EXERCISE:
The records below need copying. Match each line exactly.

Stored data entries:
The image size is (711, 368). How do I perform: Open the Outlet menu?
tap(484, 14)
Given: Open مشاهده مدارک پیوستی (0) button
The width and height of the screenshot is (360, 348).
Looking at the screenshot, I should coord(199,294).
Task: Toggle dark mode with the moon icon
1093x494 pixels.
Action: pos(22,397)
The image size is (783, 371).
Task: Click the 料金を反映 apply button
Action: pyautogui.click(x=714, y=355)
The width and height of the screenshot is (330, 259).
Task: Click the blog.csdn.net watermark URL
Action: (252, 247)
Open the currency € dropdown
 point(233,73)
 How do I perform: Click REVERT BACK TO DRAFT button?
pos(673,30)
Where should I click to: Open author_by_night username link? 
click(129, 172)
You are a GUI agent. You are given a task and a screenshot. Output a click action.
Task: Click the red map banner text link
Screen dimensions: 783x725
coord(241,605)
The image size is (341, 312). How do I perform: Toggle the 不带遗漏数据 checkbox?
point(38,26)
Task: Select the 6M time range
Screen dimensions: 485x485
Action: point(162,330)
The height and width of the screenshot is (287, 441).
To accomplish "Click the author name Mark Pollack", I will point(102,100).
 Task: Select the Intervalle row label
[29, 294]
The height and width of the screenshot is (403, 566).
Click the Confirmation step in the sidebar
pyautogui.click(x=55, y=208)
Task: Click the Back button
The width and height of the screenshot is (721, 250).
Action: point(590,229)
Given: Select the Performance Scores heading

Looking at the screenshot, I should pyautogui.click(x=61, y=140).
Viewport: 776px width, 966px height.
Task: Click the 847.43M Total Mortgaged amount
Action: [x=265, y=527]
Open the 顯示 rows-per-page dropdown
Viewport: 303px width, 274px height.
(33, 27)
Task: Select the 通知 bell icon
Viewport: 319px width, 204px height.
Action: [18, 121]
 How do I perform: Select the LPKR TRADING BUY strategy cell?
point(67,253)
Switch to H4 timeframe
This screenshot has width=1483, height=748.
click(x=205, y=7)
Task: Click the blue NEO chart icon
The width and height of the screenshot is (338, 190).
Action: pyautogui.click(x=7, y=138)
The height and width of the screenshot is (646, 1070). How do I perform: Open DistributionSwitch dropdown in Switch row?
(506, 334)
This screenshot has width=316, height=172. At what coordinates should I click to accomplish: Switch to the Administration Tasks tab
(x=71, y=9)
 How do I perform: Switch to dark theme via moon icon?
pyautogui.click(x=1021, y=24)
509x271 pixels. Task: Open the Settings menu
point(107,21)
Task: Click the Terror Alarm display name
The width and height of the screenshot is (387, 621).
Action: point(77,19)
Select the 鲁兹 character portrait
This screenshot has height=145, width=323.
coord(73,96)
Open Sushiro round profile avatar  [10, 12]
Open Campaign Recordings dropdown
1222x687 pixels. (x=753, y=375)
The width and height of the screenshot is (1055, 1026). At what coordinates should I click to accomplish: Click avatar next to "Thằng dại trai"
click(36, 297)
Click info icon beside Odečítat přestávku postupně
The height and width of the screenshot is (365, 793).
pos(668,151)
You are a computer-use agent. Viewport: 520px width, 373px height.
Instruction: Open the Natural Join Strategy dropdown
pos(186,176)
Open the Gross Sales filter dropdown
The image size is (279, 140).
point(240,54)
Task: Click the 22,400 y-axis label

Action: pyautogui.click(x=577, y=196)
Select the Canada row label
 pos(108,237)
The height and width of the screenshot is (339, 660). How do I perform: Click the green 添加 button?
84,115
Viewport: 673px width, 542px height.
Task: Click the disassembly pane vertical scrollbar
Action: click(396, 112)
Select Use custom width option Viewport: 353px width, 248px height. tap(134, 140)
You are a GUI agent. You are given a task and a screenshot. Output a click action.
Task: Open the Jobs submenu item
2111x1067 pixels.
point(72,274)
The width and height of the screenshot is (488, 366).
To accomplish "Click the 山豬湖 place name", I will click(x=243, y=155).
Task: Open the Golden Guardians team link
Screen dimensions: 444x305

YOUR SOLUTION:
The image size is (711, 368). How do I perform: Open the Outlet menu?
tap(484, 14)
Given: Open مشاهده مدارک پیوستی (0) button
The width and height of the screenshot is (360, 348).
Looking at the screenshot, I should coord(199,294).
Task: Toggle dark mode with the moon icon
1093x494 pixels.
Action: pos(22,397)
The image size is (783, 371).
Task: Click the 料金を反映 apply button
Action: pyautogui.click(x=714, y=355)
The width and height of the screenshot is (330, 259).
Task: Click the blog.csdn.net watermark URL
Action: (252, 247)
Open the currency € dropdown
 point(233,73)
 How do I perform: Click REVERT BACK TO DRAFT button?
pos(673,30)
Where should I click to: Open author_by_night username link? 
click(129, 172)
You are a GUI agent. You are given a task and a screenshot. Output a click action.
Task: Click the red map banner text link
Screen dimensions: 783x725
coord(241,605)
The image size is (341, 312). How do I perform: Toggle the 不带遗漏数据 checkbox?
point(38,26)
Task: Select the 6M time range
Screen dimensions: 485x485
Action: point(162,330)
The height and width of the screenshot is (287, 441).
To accomplish "Click the author name Mark Pollack", I will point(102,100).
 Task: Select the Intervalle row label
[29, 294]
The height and width of the screenshot is (403, 566).
Click the Confirmation step in the sidebar
pyautogui.click(x=55, y=208)
Task: Click the Back button
The width and height of the screenshot is (721, 250).
Action: point(590,229)
Given: Select the Performance Scores heading

Looking at the screenshot, I should pyautogui.click(x=61, y=140).
Viewport: 776px width, 966px height.
Task: Click the 847.43M Total Mortgaged amount
Action: [x=265, y=527]
Open the 顯示 rows-per-page dropdown
Viewport: 303px width, 274px height.
(33, 27)
Task: Select the 通知 bell icon
Viewport: 319px width, 204px height.
Action: [18, 121]
 How do I perform: Select the LPKR TRADING BUY strategy cell?
point(67,253)
Switch to H4 timeframe
This screenshot has width=1483, height=748.
click(x=205, y=7)
Task: Click the blue NEO chart icon
The width and height of the screenshot is (338, 190).
Action: pyautogui.click(x=7, y=138)
The height and width of the screenshot is (646, 1070). How do I perform: Open DistributionSwitch dropdown in Switch row?
(506, 334)
This screenshot has width=316, height=172. At what coordinates should I click to accomplish: Switch to the Administration Tasks tab
(x=71, y=9)
 How do I perform: Switch to dark theme via moon icon?
pyautogui.click(x=1021, y=24)
509x271 pixels. Task: Open the Settings menu
point(107,21)
Task: Click the Terror Alarm display name
The width and height of the screenshot is (387, 621).
Action: point(77,19)
Select the 鲁兹 character portrait
This screenshot has height=145, width=323.
coord(73,96)
Open Sushiro round profile avatar  [10, 12]
Open Campaign Recordings dropdown
1222x687 pixels. (x=753, y=375)
The width and height of the screenshot is (1055, 1026). At what coordinates should I click to accomplish: Click avatar next to "Thằng dại trai"
click(36, 297)
Click info icon beside Odečítat přestávku postupně
The height and width of the screenshot is (365, 793).
pos(668,151)
You are a computer-use agent. Viewport: 520px width, 373px height.
Instruction: Open the Natural Join Strategy dropdown
pos(186,176)
Open the Gross Sales filter dropdown
The image size is (279, 140).
point(240,54)
Task: Click the 22,400 y-axis label

Action: pyautogui.click(x=577, y=196)
Select the Canada row label
 pos(108,237)
The height and width of the screenshot is (339, 660). How do I perform: Click the green 添加 button?
84,115
Viewport: 673px width, 542px height.
Task: Click the disassembly pane vertical scrollbar
Action: click(396, 112)
Select Use custom width option Viewport: 353px width, 248px height. tap(134, 140)
You are a GUI agent. You are given a task and a screenshot. Output a click action.
Task: Open the Jobs submenu item
2111x1067 pixels.
point(72,274)
The width and height of the screenshot is (488, 366).
To accomplish "Click the 山豬湖 place name", I will click(x=243, y=155).
Task: Open the Golden Guardians team link
Screen dimensions: 444x305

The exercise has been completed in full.